* [Reading passage]:
Kääriku Sports Centre to become the centre of Eastern European sports innovation

On 11 October, the meeting of the Investment Advisory Board of Kääriku Sports Centre formed an opinion that the Kääriku sports complex should become a unique smart centre of the future for the entire region, which provides innovative solutions from trainings to sports medicine.

“Building and completing the Kääriku Sports Centre has been set up as one of the priorities of the Government of the Republic, but in the modern information age, a centre must also offer increasingly more innovative solutions and services. As a smart centre of the future, our goal is to perform the full-cycle monitoring of sports camps with our equipment, and this will contribute to all athletes, clubs, and more widely, to sports sciences, sports medicine, and why not also start-ups who start developing the equipment of the future,” said Kristjan Karis, member of the board of SA Tehvandi Sports Centre.

According to Karis, the centre will create unique opportunities for the solution of an important hub in which knowledge obtained in lecture rooms and labs are taken through implementation activities to athletes and coaches and, based on the accumulated volumes of data, new knowledge is created.

Head of the University of Tartu Institute of Sports Sciences and Physiotherapy Priit Kaasik says that the future development for the Kääriku centre will give a new impetus to sports sciences. “In the long term the work of the researchers of the University and other research institutions enables to create connections from the obtained volume of data and provide inputs into Estonian sports as a whole. Kääriku with its future infrastructure and contents would be an ideal place for testing new solutions and a starting place, which would also raise the preparation levels of Estonian Olympic athletes in anticipation of the next Olympic Games.”

* [The task]: According to the article on the Kääriku Sports Centre, on what date did the Investment Advisory Board meeting take place? The data after this text has nothing to do with it.

* [Supplied information]:
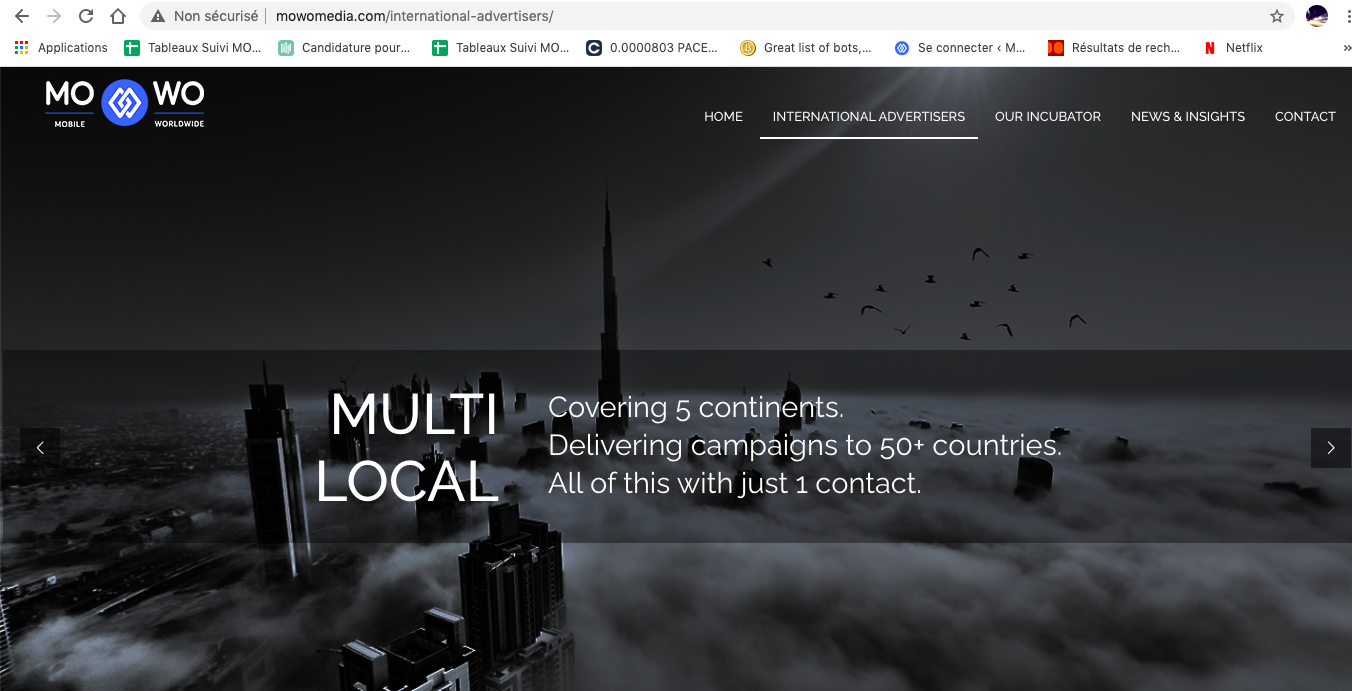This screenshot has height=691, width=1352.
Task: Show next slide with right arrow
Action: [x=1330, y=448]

--

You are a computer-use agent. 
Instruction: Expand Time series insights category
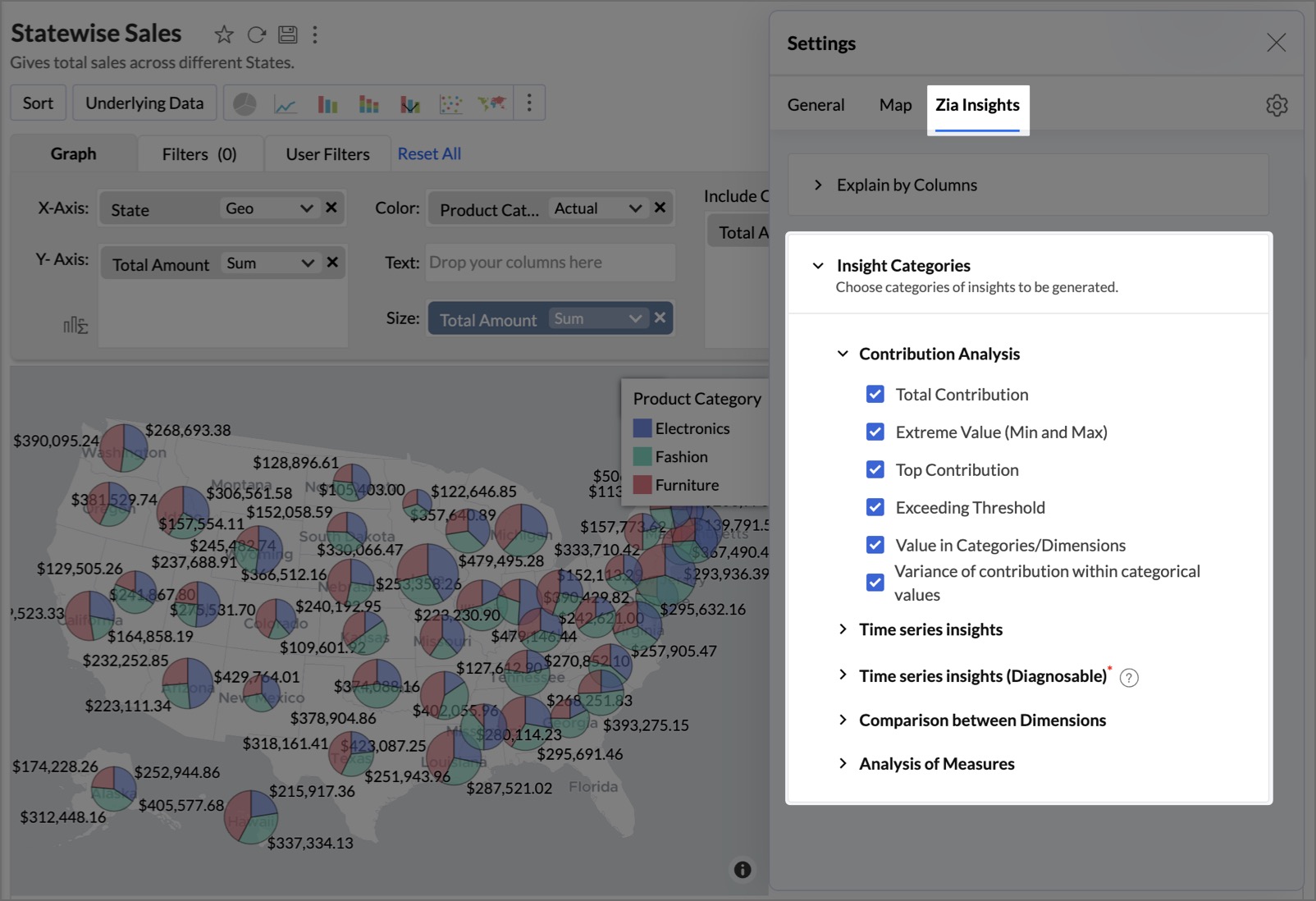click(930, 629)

...

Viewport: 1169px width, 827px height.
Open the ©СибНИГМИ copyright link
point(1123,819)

* [Response to this exercise]: The meeting took place on 11 October.